Abstract
Cisplatin is a chemotherapeutic agent, which is used in the treatment of various solid organ cancers, and its main dose limiting side effect of cisplatin is nephrotoxicity. The aim of this study is to investigate the role of pioglitazone and creatine on cisplatin nephrotoxicity in vitro. Real-time cell analyzer system (RTCA) was used for real-time and time-dependent analysis of the cellular response of HK-2 cells following incubation with cisplatin and combination with creatine or pioglitazone hydrochloride. First, half-maximal inhibitory concentrations (IC50) of cisplatin, creatine and pioglitazone were calculated by RTCA system. Afterwards creatine and pioglitazone was administered with serial dilutions under RTCA system. IC50 dose for cisplatin was 7.69 M × 10−5 at 24th hour and 3.93 M × 10−6 at 48th hour. IC50 dose for pioglitazone was 1.61 M × 10−3 at 24th hour and 2.85 M × 10−4 at 48th hour. Although cells were treated the dose of 40,225 mM creatine, IC50 dose could not been reached. Neither pioglitazone nor creatine had additional protective effect in any dose. Consequently, beneficial effect of creatine and pioglitazone on cisplatin-induced cell death could not be found. Further studies and clinical trials are needed to evaluate the effect of different doses of these drugs in cisplatin-induced nephrotoxicity.
Introduction
Cisplatin is a chemotherapeutic agent which is used in the treatment of a variety of solid organ cancers such as lung, testis, neck, ovary and breast.Citation1 Nephrotoxicity is a serious dose limiting adverse effect of cisplatin treatment.Citation2,Citation3 Several possible mechanisms such as DNA damage, mitochondrial dysfunction, oxidative stress, activation of caspase formation and apoptosis have been proposed to explain mechanism of nephrotoxicity.Citation4–7 Nevertheless, cisplatin-induced nephrotoxicity has not been clearly illuminated and prevention strategies remain unclear. Therefore, more effective preventive ways are still being investigated.

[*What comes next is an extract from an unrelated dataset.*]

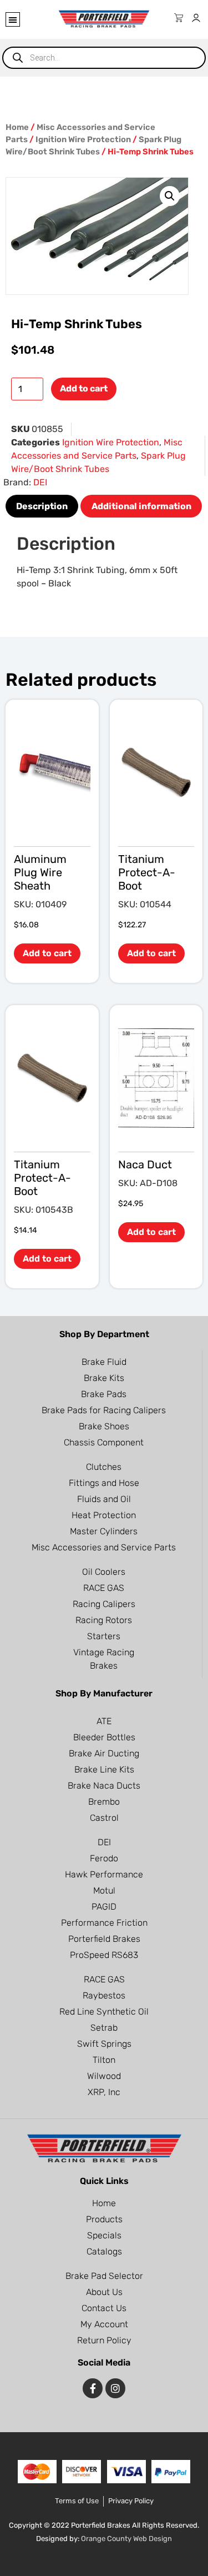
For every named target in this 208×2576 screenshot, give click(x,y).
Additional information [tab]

Creatine is a popular supplement to enhance physical performance. The dietary intake and endogenous production of creatine matches the spontaneous degradation of phosphocreatine and creatine to creatinine.Citation8 Recently, several articles have indicated the various effects of creatine including cytoprotective features through antioxidant-like effect, mitochondrial genome stabilization and decrease in oxygen consumption besides its ergogenic role.Citation9
Pioglitazone is an anti-diabetic drug that belongs to thiazolidinediones and acts as an agonist of peroxisome proliferator activated receptor gamma (PPARg). Along with its anti-inflammatory and antioxidant effects, pioglitazone has been reported to have protective effects on cerebral, myocardial and renal ischemia.Citation10–15
Real-time cell analyzer (RTCA) system is a label-free and non-invasive method which works with the basis of measurement of the electrical impedance on integrated microelectrodes in microwell plates. After the interaction of cells with electrodes, ionic environments alter and modifying impedance is determined in each well by RTCA system. Hence, cell number monitoring can be done and viability can be measured in real time. Results are displayed as cell index value. RTCA is a useful method since the system has several advantages like less interfering with normal cell metabolism and dynamic real-time cell viability measurement.Citation16,Citation17
The aim of this study is to investigate the role of pioglitazone and creatine on cisplatin nephrotoxicity in vitro. This is the first study to search for the possible effects of pioglitazone and creatine in the HK-2 cells exposed to cisplatin.
Material and methods
Cell culture
Experimental studies were carried out using HK-2 cells (CRL-2190-American Type Culture Collection), which are human proximal tubular cells immortalized by transduction with human papilloma virus 16 E6/E7 genes. Cells were cultured in keratinocyte serum-free (KSF) medium (Gibco/BRL 17005-042) supplemented with 5 ng/mL recombinant epidermal growth factor and 0.05 mg/mL bovine pituitary extract at 37 °C in 5% CO2 in a humidified incubator.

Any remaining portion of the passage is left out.